Math is longer than life itself, but I don’t get called on, and am oddly able to concentrate on Mr. Hellman’s lesson. I have the kind of clarity that comes from having so much on my mind I can only think about what’s right in front of me.
Second period, I have Comp, during which I mostly think of Senna and everything I suspect but can’t admit to myself. Ms. Bartow is giving us the whole period to revise our personal narratives. I mostly stare at mine. I make only a few tiny changes. I’m distracted by the fact that Andy isn’t in class. Staring blankly across the room, it occurs to me that someone has taken Hannah’s desk out of her row, so that every seat is taken but her row is one desk shorter now than all the others.
Finally, I have a free third period. Getting through the hallways is like swimming upstream. Everyone seems to be going in the opposite direction from me. I don’t see faces, only bodies. Everywhere I go, I think I see Hannah. Glimpses of her hair—that color that is neither blond nor brown, but some sort of blend of both—a glimpse of her bare shoulder, but it’s another girl who’s doing that nineties off-the-shoulde
r thing. It’s never Hannah. It’s not her thin, tan leg. It’s some other girl taking advantage of the warm day. I’m walking zombie-like through the crowd and everyone is staring at me because everyone knows about Hannah.
I finally get to the cafeteria. All I can think of is getting something hot to drink and having a minute to myself.

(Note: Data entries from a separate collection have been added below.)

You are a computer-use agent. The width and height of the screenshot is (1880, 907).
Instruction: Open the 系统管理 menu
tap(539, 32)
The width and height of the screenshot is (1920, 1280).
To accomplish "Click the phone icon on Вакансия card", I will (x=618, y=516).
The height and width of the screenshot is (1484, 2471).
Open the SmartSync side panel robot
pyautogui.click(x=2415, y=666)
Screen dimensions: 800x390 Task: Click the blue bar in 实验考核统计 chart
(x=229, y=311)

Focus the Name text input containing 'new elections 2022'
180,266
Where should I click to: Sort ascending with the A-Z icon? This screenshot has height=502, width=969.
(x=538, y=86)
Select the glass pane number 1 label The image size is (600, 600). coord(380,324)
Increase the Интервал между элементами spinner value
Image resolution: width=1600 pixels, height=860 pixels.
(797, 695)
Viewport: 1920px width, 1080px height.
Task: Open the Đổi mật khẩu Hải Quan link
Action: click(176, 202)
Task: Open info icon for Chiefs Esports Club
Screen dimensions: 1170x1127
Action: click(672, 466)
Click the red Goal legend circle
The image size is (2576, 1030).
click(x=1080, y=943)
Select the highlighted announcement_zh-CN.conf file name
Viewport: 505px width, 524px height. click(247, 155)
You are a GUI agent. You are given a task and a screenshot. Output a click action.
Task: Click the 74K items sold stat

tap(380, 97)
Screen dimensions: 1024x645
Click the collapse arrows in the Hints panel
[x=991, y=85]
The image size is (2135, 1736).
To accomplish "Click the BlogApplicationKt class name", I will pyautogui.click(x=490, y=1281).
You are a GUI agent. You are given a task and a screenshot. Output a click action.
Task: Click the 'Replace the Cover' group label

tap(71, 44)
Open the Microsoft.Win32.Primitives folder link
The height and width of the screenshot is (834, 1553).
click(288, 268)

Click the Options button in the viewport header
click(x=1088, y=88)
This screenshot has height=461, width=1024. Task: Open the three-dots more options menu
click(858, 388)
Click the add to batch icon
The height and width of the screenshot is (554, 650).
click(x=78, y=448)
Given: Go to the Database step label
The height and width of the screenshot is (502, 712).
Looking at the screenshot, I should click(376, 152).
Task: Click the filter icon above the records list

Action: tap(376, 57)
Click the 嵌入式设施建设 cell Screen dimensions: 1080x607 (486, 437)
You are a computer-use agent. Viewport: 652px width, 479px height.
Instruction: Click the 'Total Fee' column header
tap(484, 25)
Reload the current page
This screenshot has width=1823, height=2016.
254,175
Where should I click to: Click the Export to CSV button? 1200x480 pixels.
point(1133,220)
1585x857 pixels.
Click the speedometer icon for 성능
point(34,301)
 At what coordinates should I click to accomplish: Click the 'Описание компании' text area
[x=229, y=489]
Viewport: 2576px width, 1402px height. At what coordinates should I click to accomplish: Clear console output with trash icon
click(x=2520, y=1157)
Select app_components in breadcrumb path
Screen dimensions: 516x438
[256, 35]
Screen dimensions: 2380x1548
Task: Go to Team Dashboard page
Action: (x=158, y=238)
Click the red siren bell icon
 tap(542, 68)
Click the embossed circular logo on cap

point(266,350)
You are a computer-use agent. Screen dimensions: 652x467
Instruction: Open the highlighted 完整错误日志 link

I’ll get a tea, then hang out in the freshman zone, where I’ll be safe.
I push through the heavy doors of the cafeteria and immediately meet Andy’s eyes. He’s paying for his food behind a bunch of football players. They’ve all just shaved their heads in some team spirit effort. Andy looks thin and grim standing next to them, as they jostle each other and rub their hands over each other’s smooth scalps. I think, At least there’s this distraction. Everyone can talk about how hot Brian Housman still looks bald, or how Jeremy Caine is nothing without his flowing blond locks. At least some kids seem oblivious to the fact that Hannah Scott is missing, and that all night long the police from three towns have been searching the nature preserve for any sign of her.
Andy skipped Comp, but he knows I have third period free. He must have been watching the door, waiting for me.
He’s a total mess. He staggers over to me with his coffee. Before I can say a word, Andy pulls me by my arm back out of the cafeteria. I’m annoyed, because I really need that tea, but I don’t resist.
We walk, leaning into each other but not quite touching. Then I see it. Someone has written Who killed that coke whore Hannah Scott? on the side of the soda machine. I’m struck dumb. “Jesus,” Andy says. He looks at me questioningly, as though I have any more idea than he does about who would write such a thing. Who actually hated Hannah enough to write something vicious like that?